● **Required action**
State how many lines in the material hold the string "each"; nothing besides that number is expected.

****

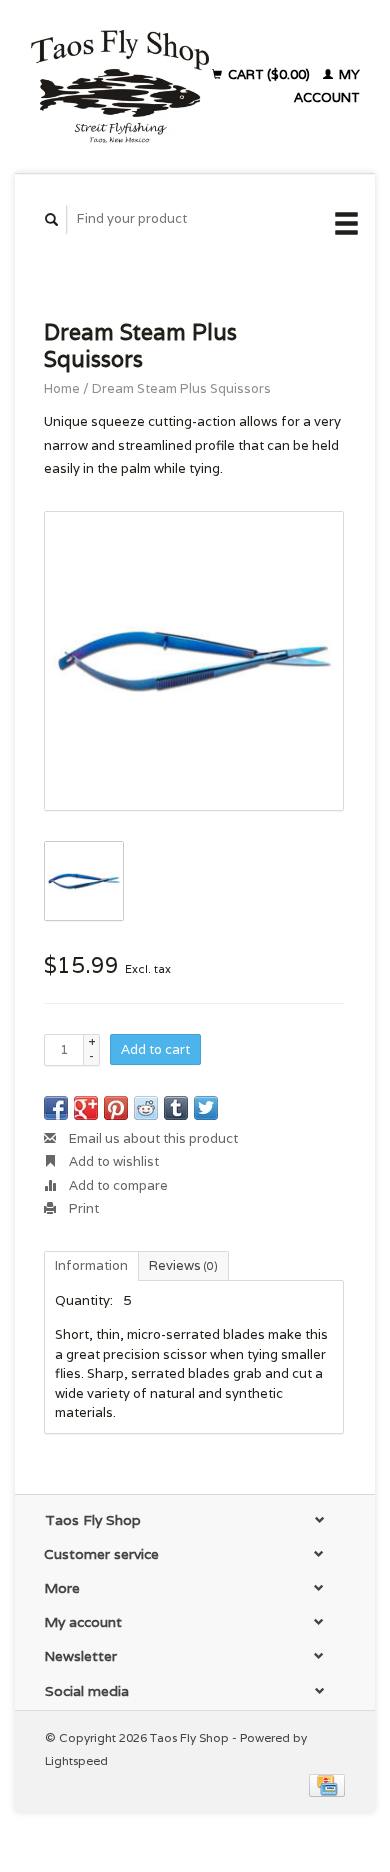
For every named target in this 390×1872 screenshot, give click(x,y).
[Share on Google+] (86, 1108)
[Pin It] (116, 1108)
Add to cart (155, 1049)
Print (82, 1208)
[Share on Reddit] (146, 1108)
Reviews (183, 1265)
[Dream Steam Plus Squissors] (194, 661)
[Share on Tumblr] (176, 1108)
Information (91, 1265)
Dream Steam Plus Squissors (181, 388)
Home (62, 388)
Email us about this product (152, 1138)
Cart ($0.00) (269, 74)
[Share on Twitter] (206, 1108)
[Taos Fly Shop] (119, 86)
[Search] (52, 219)
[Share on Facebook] (56, 1108)
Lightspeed (76, 1760)
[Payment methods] (327, 1783)
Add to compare (117, 1185)
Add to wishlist (112, 1161)
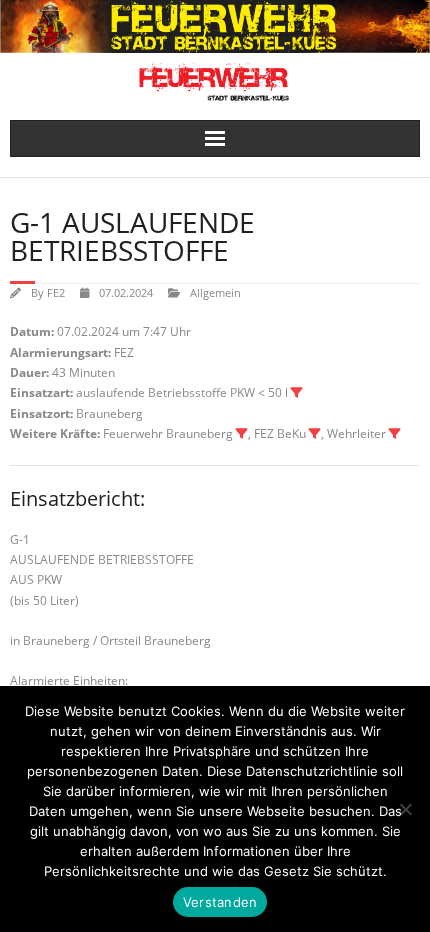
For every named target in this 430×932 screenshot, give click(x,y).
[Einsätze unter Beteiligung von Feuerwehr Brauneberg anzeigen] (242, 434)
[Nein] (405, 809)
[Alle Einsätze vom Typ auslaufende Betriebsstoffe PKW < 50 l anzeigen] (297, 393)
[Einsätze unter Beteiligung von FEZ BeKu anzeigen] (315, 434)
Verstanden (220, 902)
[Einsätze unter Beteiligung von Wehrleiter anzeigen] (395, 434)
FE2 (56, 292)
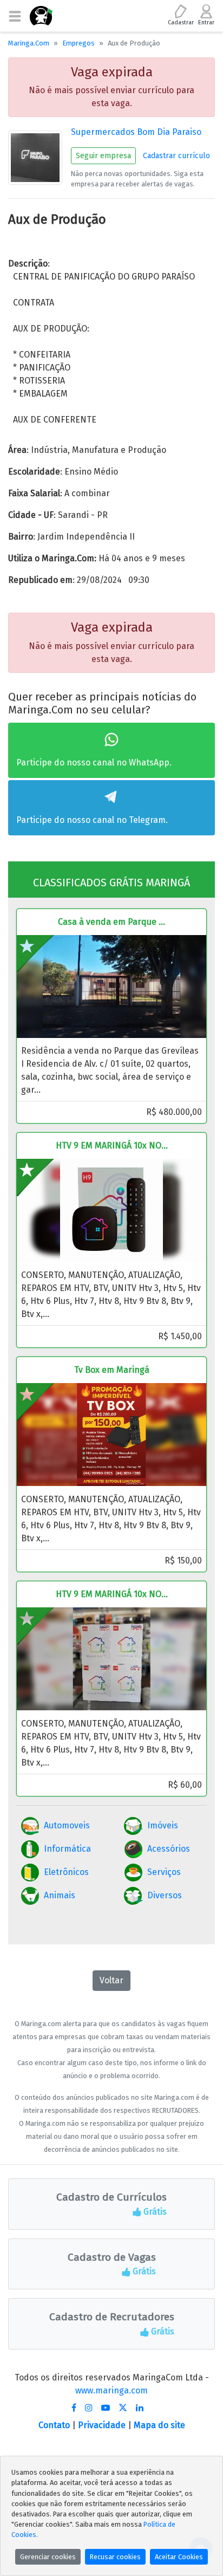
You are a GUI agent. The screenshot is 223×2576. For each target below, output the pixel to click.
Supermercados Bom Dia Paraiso (136, 132)
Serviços (164, 1872)
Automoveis (67, 1825)
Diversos (164, 1895)
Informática (67, 1849)
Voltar (111, 1980)
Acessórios (168, 1849)
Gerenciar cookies (48, 2557)
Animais (59, 1895)
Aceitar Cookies (179, 2557)
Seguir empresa (103, 155)
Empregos (78, 43)
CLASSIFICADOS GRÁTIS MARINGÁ (111, 882)
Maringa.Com (28, 43)
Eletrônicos (66, 1872)
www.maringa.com (111, 2390)
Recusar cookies (115, 2557)
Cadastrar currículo (176, 155)
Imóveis (162, 1825)
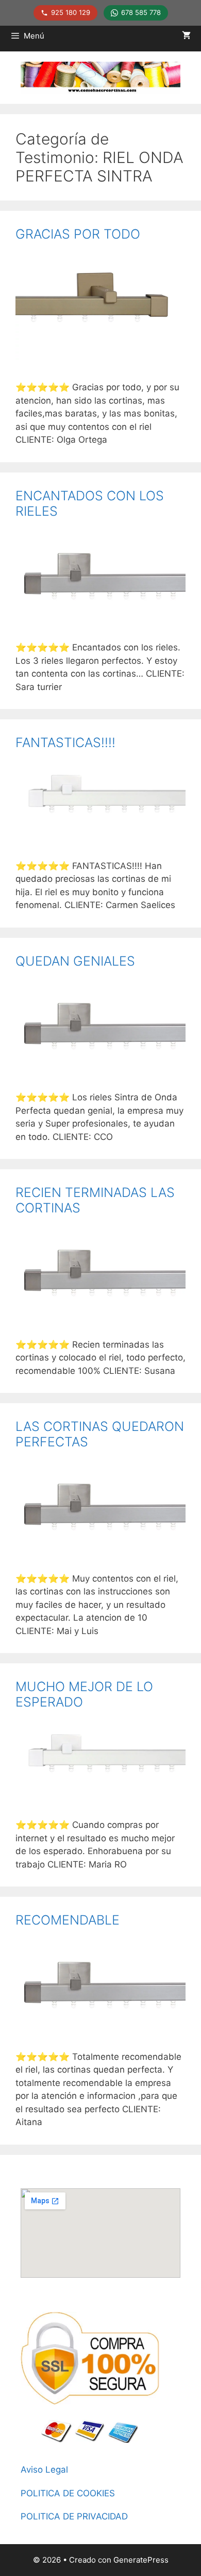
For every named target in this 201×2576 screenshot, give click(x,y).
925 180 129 (70, 12)
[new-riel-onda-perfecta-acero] (100, 617)
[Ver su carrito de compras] (186, 36)
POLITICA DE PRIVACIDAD (74, 2516)
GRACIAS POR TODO (77, 234)
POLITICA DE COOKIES (68, 2493)
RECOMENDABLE (67, 1920)
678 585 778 (141, 12)
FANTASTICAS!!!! (65, 742)
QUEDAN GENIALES (75, 961)
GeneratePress (141, 2560)
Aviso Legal (44, 2469)
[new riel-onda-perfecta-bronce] (100, 357)
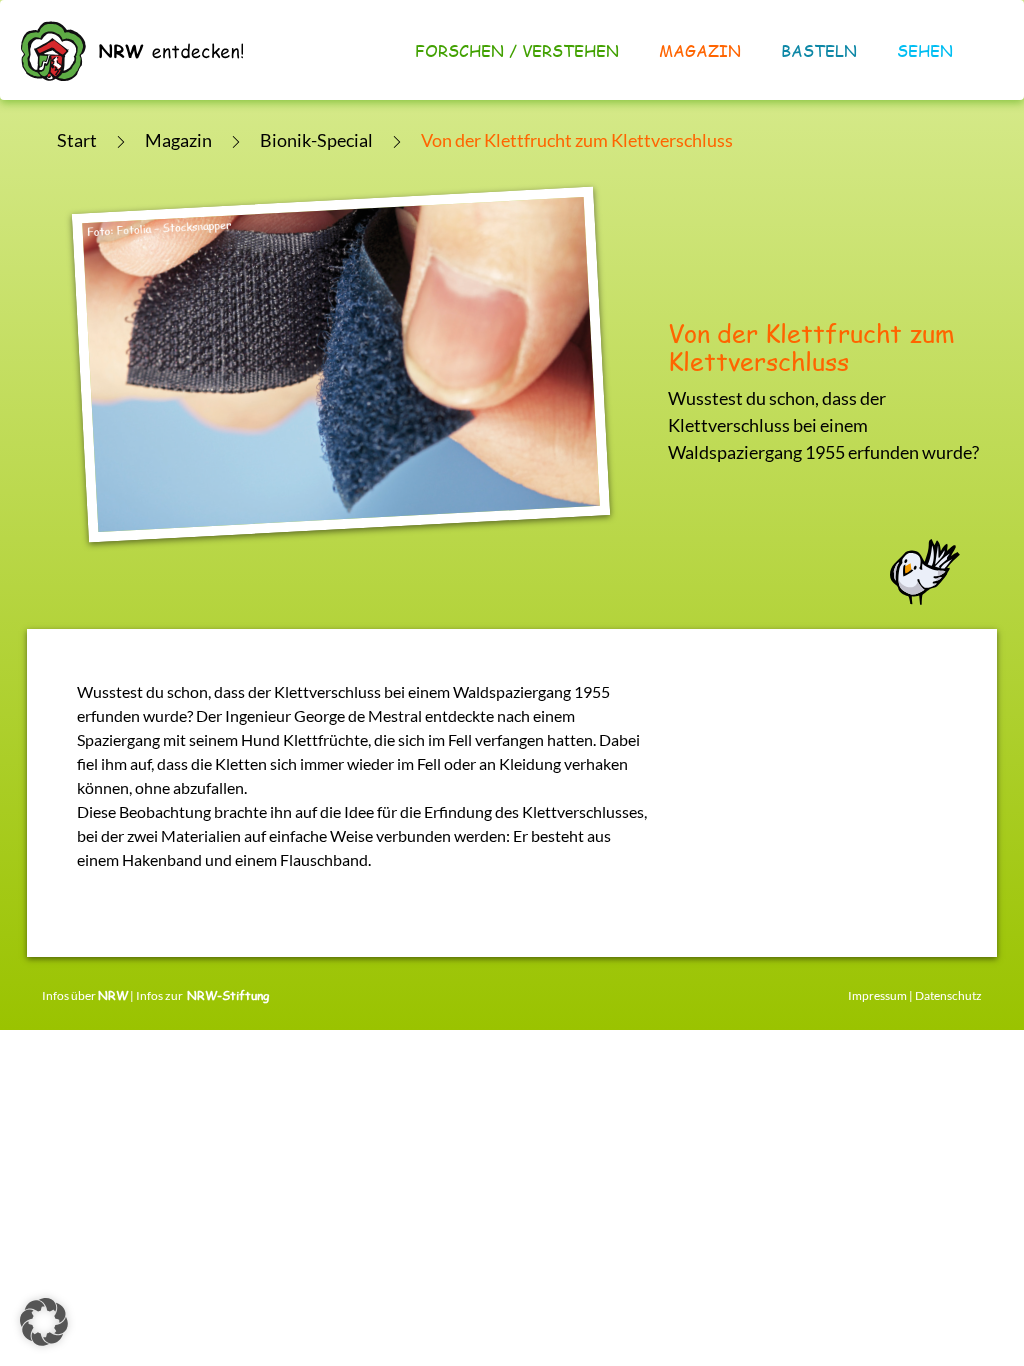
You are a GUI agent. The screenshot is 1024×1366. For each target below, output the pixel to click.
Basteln (819, 50)
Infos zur (202, 995)
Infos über (85, 995)
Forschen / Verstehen (517, 50)
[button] (44, 1322)
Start (77, 140)
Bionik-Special (316, 140)
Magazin (700, 50)
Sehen (925, 50)
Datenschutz (948, 995)
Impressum (877, 995)
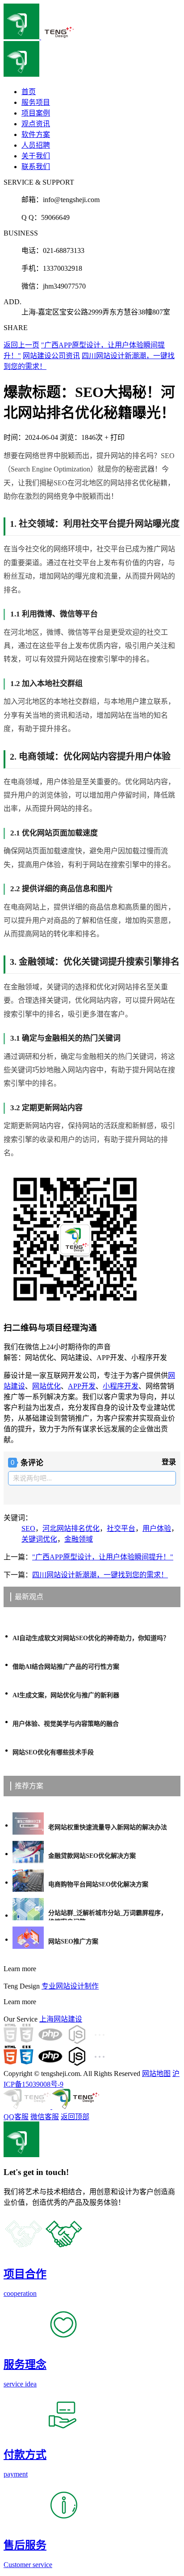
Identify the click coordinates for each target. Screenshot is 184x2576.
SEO (28, 1528)
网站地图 (156, 2073)
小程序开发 (120, 1386)
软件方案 (35, 134)
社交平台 (121, 1528)
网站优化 (46, 1386)
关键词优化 (39, 1539)
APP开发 (82, 1386)
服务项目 (35, 102)
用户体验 (156, 1528)
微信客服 (44, 2117)
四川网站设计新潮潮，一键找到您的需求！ (100, 1575)
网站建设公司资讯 (51, 356)
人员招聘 (35, 145)
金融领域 (78, 1539)
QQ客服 (16, 2117)
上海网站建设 (60, 2019)
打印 (117, 437)
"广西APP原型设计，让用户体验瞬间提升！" (102, 1557)
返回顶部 (75, 2117)
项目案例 (35, 113)
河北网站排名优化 (71, 1528)
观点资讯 (35, 124)
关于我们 (35, 156)
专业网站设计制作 (70, 1986)
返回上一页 (21, 345)
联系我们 (35, 166)
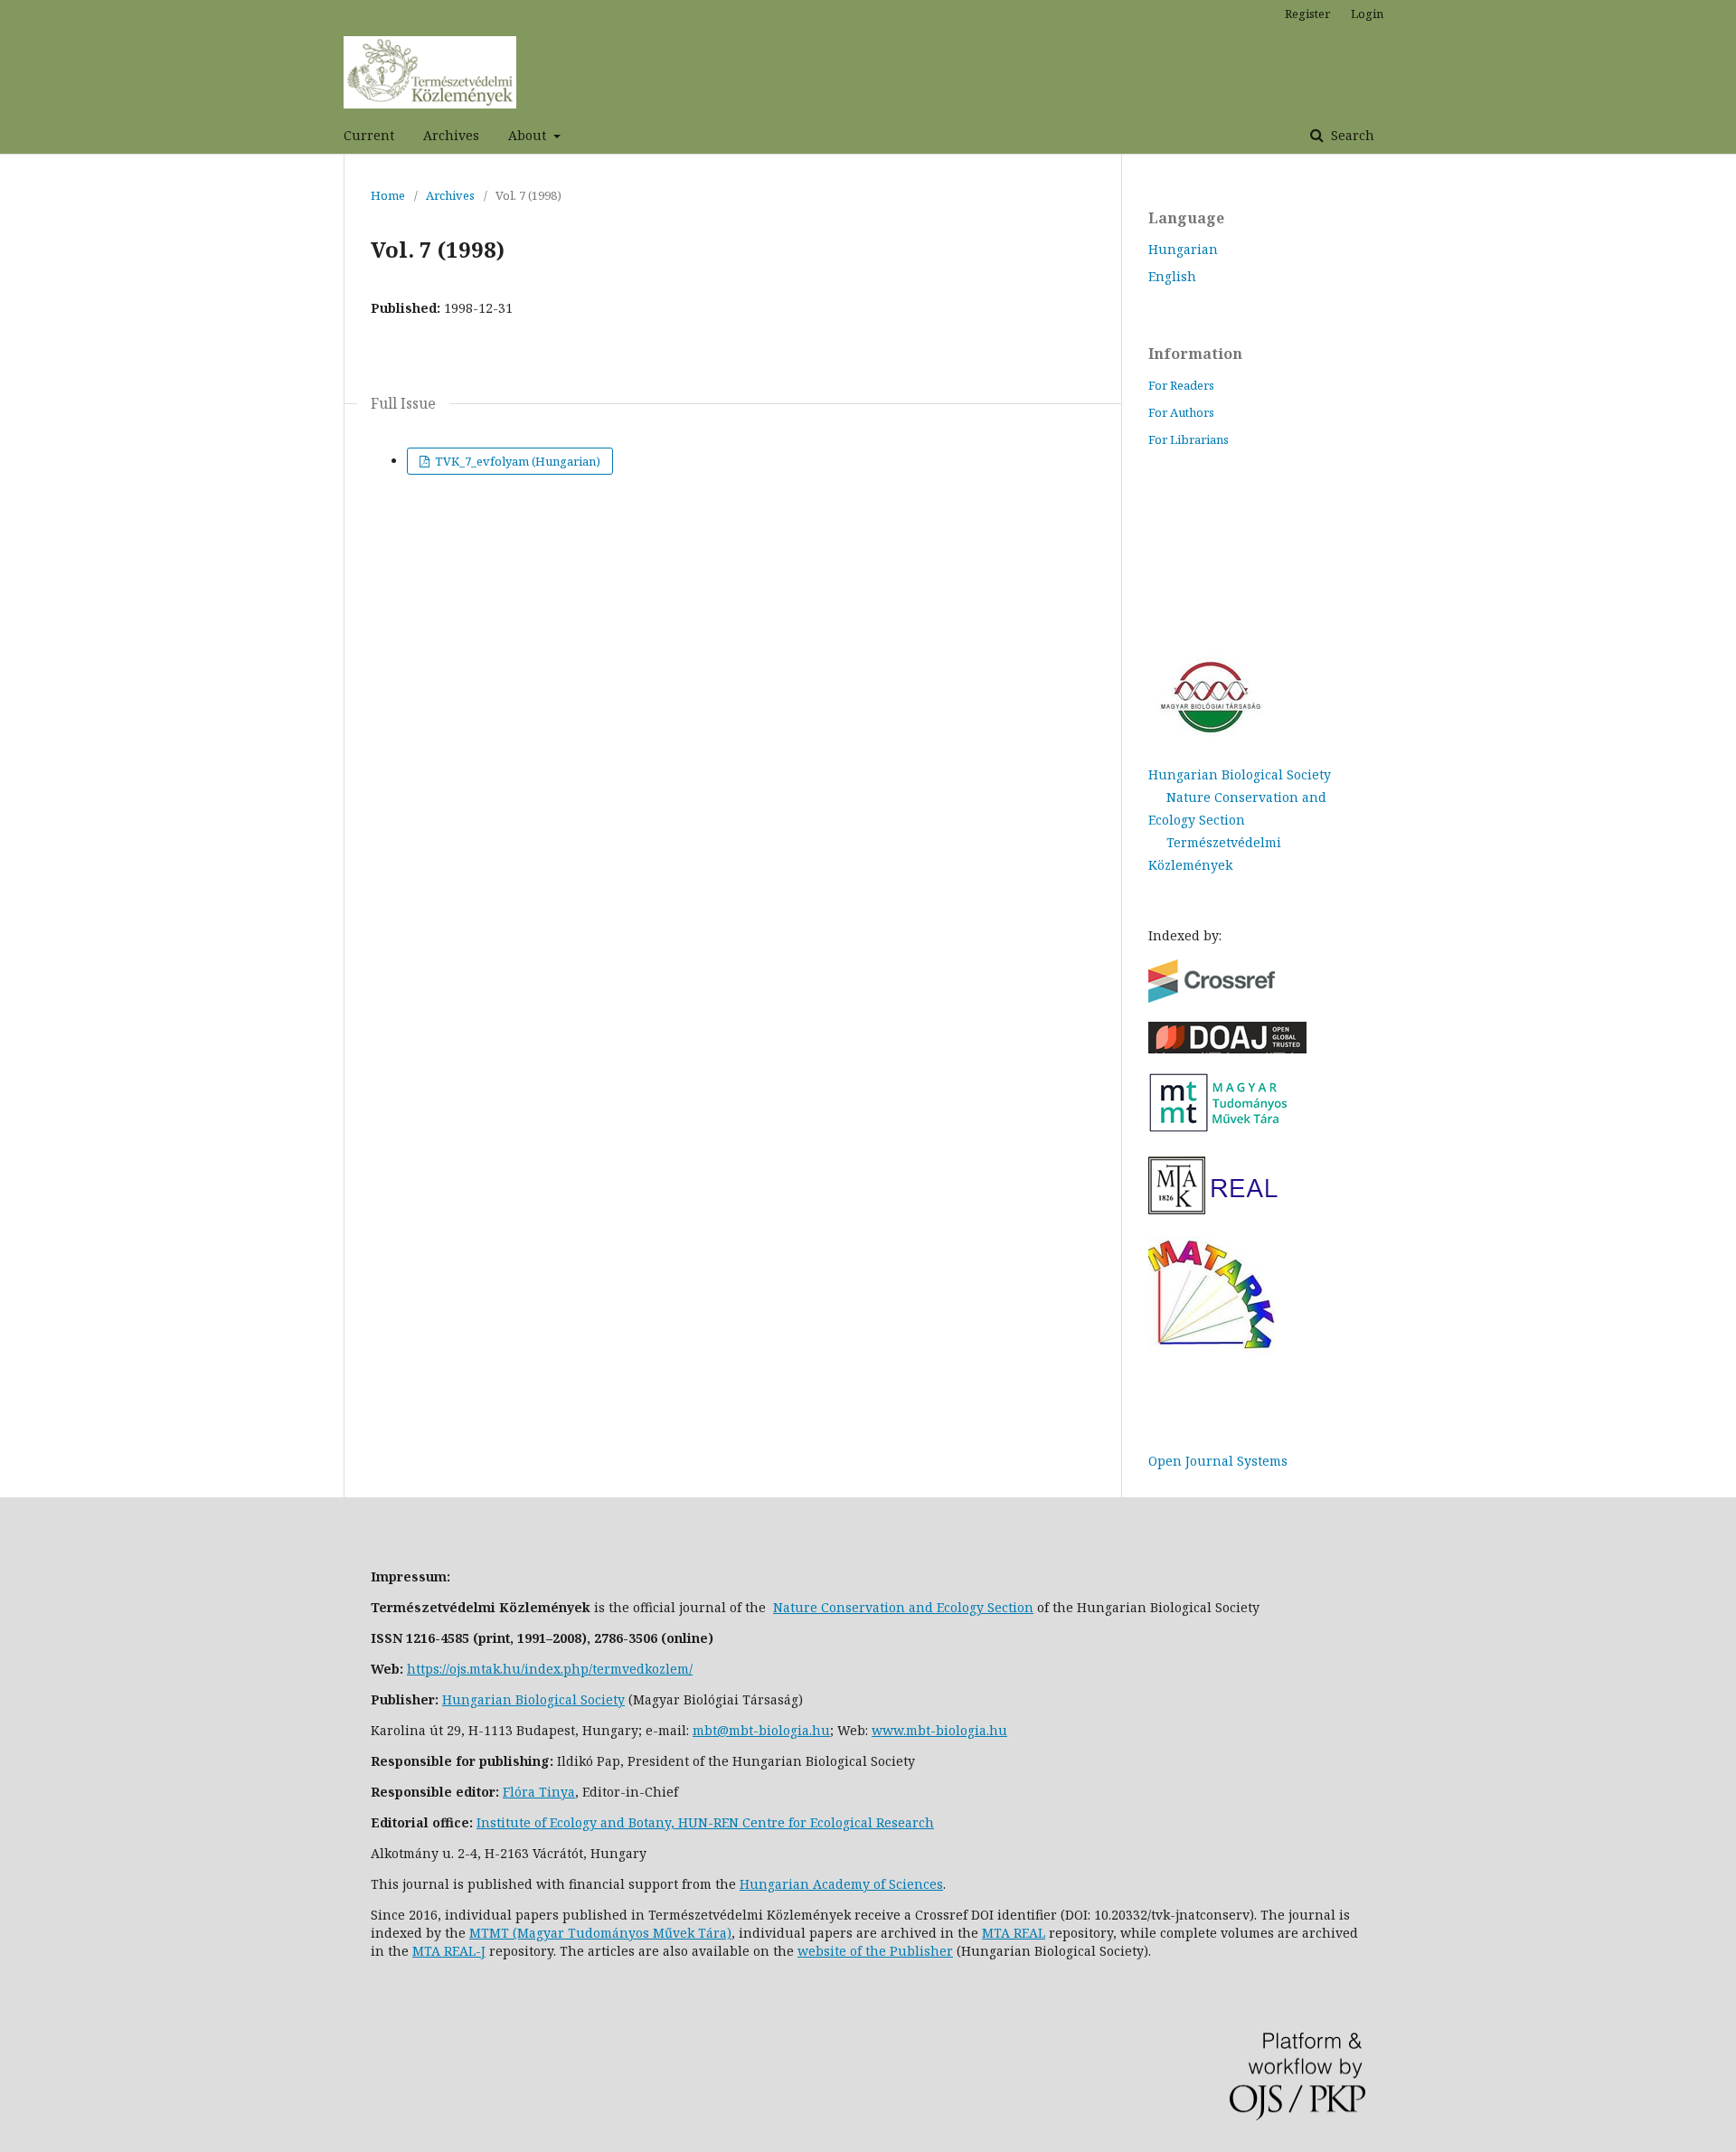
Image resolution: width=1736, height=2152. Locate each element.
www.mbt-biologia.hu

****

● **Exercise answer**
4